Monsieur Teste (1895)/Préface

Éditions du Sagitaire (Vol 2p. 13-19).


PRÉFACE




Ce personnage de fantaisie dont je devins l’auteur au temps d’une jeunesse à demi littéraire, à demi sauvage ou… intérieure, a vécu, semble-t-il, depuis cette époque effacée, d’une certaine vie, — que ses réticences plus que ses aveux ont induit quelques lecteurs à lui prêter [1].

Teste fut engendré, — dans une chambre où Auguste Comte a passé ses premières années, — pendant une ère d’ivresse de ma volonté et parmi d’étranges excès de conscience de soi.

J’étais affecté du mal aigu de la précision. Je tendais à l’extrême du désir insensé de comprendre, et je cherchais en moi les points critiques de ma faculté d’attention.

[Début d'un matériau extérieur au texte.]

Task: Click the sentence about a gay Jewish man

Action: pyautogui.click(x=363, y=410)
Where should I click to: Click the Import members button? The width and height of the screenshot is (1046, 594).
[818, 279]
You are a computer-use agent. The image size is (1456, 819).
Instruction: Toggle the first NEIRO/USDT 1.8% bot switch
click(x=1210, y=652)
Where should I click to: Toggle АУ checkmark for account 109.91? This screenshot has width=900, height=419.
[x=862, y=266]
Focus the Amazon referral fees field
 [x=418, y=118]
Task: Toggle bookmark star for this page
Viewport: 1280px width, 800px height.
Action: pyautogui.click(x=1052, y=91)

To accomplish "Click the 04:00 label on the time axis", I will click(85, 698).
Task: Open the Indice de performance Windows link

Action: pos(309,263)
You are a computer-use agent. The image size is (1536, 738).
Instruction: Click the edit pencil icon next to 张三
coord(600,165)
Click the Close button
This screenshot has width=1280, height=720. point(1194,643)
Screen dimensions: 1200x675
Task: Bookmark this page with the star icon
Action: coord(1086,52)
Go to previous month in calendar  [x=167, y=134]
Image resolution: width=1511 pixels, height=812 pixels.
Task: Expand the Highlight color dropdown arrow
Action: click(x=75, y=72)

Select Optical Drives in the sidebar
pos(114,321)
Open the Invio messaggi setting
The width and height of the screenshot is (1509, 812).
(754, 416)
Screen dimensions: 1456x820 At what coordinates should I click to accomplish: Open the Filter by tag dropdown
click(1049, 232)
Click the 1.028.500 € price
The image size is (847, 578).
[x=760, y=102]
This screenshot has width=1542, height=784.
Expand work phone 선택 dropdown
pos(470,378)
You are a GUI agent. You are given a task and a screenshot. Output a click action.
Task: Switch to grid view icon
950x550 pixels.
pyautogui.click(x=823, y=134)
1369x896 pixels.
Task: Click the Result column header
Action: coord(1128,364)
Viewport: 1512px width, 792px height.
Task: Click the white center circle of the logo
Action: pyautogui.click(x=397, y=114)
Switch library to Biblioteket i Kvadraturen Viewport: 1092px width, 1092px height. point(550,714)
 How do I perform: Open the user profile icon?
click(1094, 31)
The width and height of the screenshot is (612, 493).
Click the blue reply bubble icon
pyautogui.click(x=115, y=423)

Je faisais donc ce que je pouvais pour augmenter un peu les durées de quelques pensées. Tout ce qui m’était facile m’était indifférent et presque ennemi. La sensation de l’effort me semblait devoir être recherchée, et je ne prisais pas les heureux résultats qui ne sont que les fruits naturels de nos vertus natives. C’est dire que les résultats en général, — et par conséquence, les œuvres, — m’importaient beaucoup moins que l’énergie de l’ouvrier, — substance des choses qu’il espère. Ceci prouve que la théologie se retrouve un peu partout.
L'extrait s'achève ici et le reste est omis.